I’ve recently written a paper, ‘Confidence Estimation for Black Box Automatic Speech Recognition Systems using Lattice Recurrent Neural Networks’, on how to improve confidence estimates for black-box ASR systems. It is currently under review for ICASSP, which is a great conference for anyone interested in deep learning for speech and signal processing. In this post, I’ll touch on some of the topics covered in this work and motivate why confidence estimation for black-box ASR is important.

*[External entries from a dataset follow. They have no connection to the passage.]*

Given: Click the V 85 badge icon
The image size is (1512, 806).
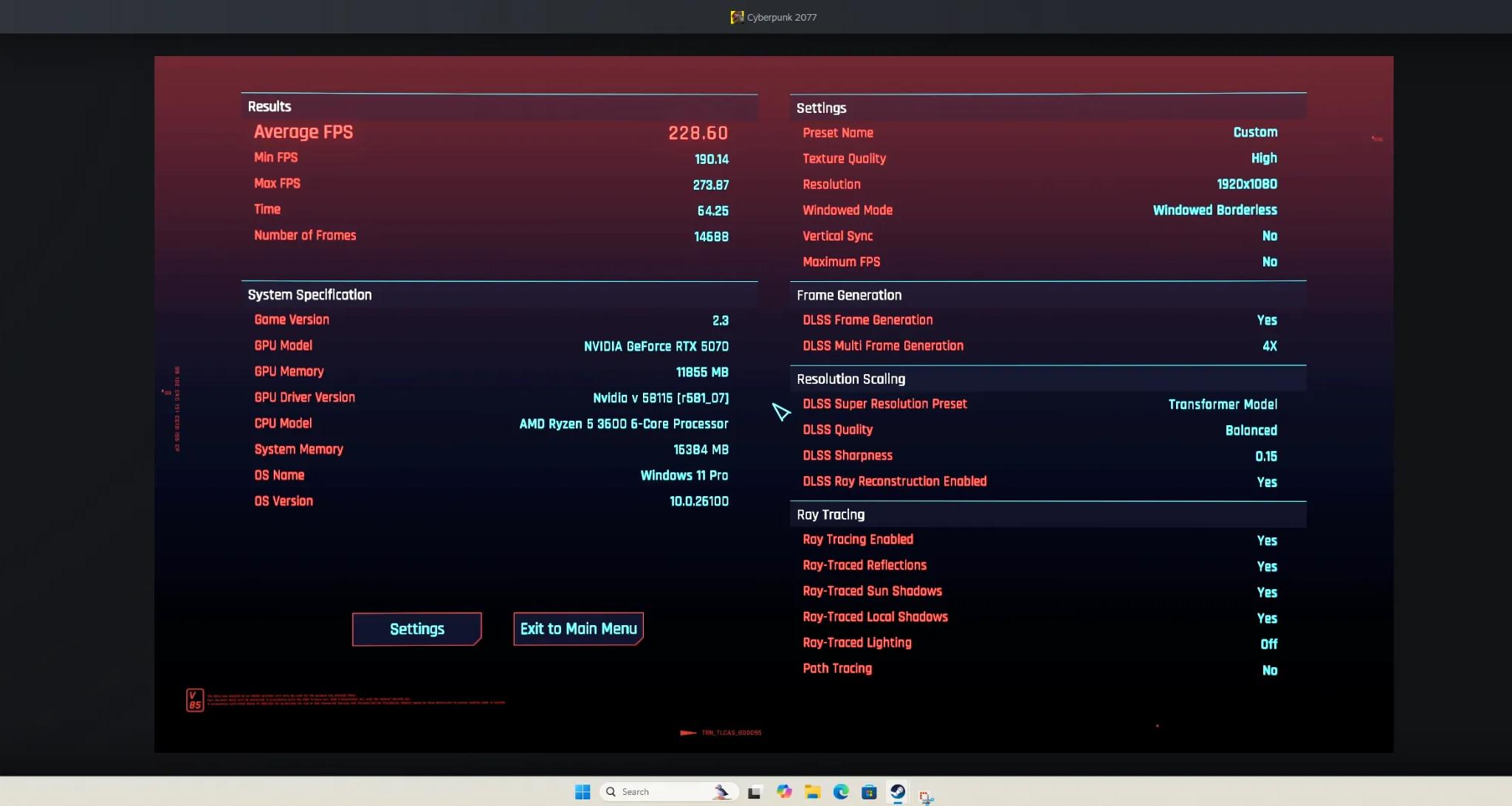Looking at the screenshot, I should [x=195, y=700].
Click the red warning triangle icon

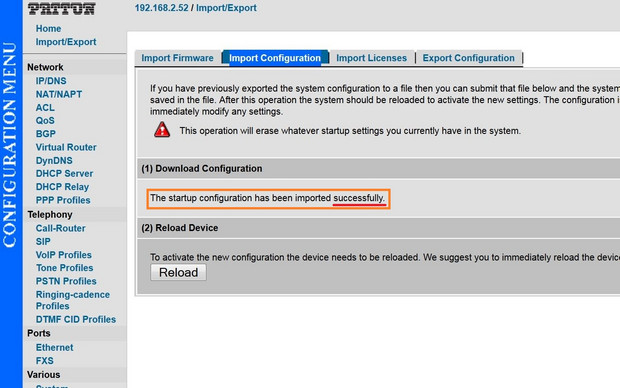(x=162, y=130)
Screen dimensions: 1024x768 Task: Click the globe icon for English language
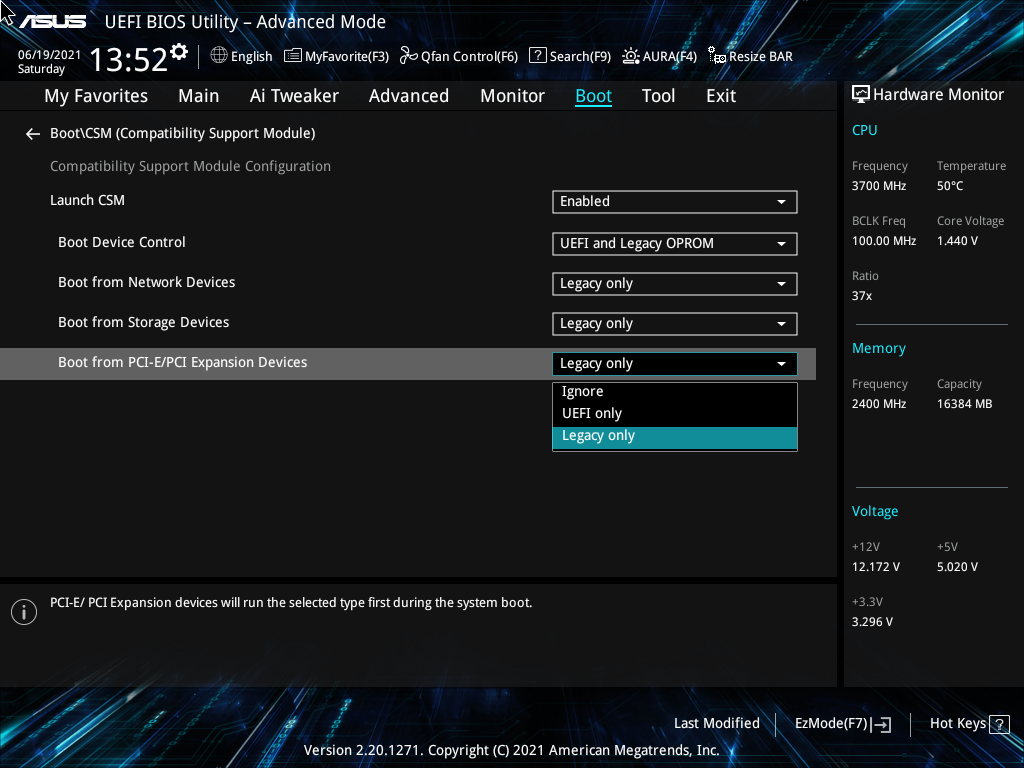point(218,56)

Black-box ASR and why we need it

The intricate nature of speech recognition makes developing an in-house automatic speech recognition (ASR) system challenging (often infeasible) for even medium sized tech companies. Furthermore, the desire to handle a wide array of regional accents, dialects, and languages compounds these difficulties. The most common work-around is to out-source any speech recognition service to dedicated providers such as Speechmatics, or large tech companies with a dedicated ASR team (such as Amazon, Google, Apple, etc.). These services are usually assessible through an API call to the procured cloud-based service which returns a sequence of words as a predicted transcription.


So, where’s the problem?

This model sounds incredibly convenient right? Well, it is - until something breaks. At which point you wonder how reliable the predicted transcriptions are. Since the predictions are presented via an API, the end user doesn’t have access to the internal state of the ASR system. In a previous post, I presented a few common structures available at the decoding stage of the ASR output: one-best word sequences, confusion networks, and lattices. The API will often simply present the one-best word sequence without any additional information even though it is cheaply available. In our paper, my co-authors and I show that by even adding simple features such as word durations and word posteriors, a reasonable estimate of confidence can be obtained using a Lattice Recurrent Neural Network. The nature of this model allows it to operate on lattices, thereby obtaining confusion information from competing arcs, and easily incorporate additional features which are simple to obtain from most black-box ASR systems. We similarly explore the use of an encoder for representing sub-word level features in a fixed form such that grapheme features can be introduced into the model.


Ask for more!

In short, we argue that industry professionals should insist on being given the decoded lattices or confusion networks rather than just the restrictive one-best word sequence. Furthermore, cloud-based ASR systems are often able to provide simple features which already exist within the black-box system if requested. These features such as the word duration, mapped word posterior, and grapheme features have significance when attempting to determine the reliability of a candidate transcription.


TL;DR

We wrote a paper which argues for obtaining richer features and competing hypothesis information from black-box ASR systems in order to improve confidence scores.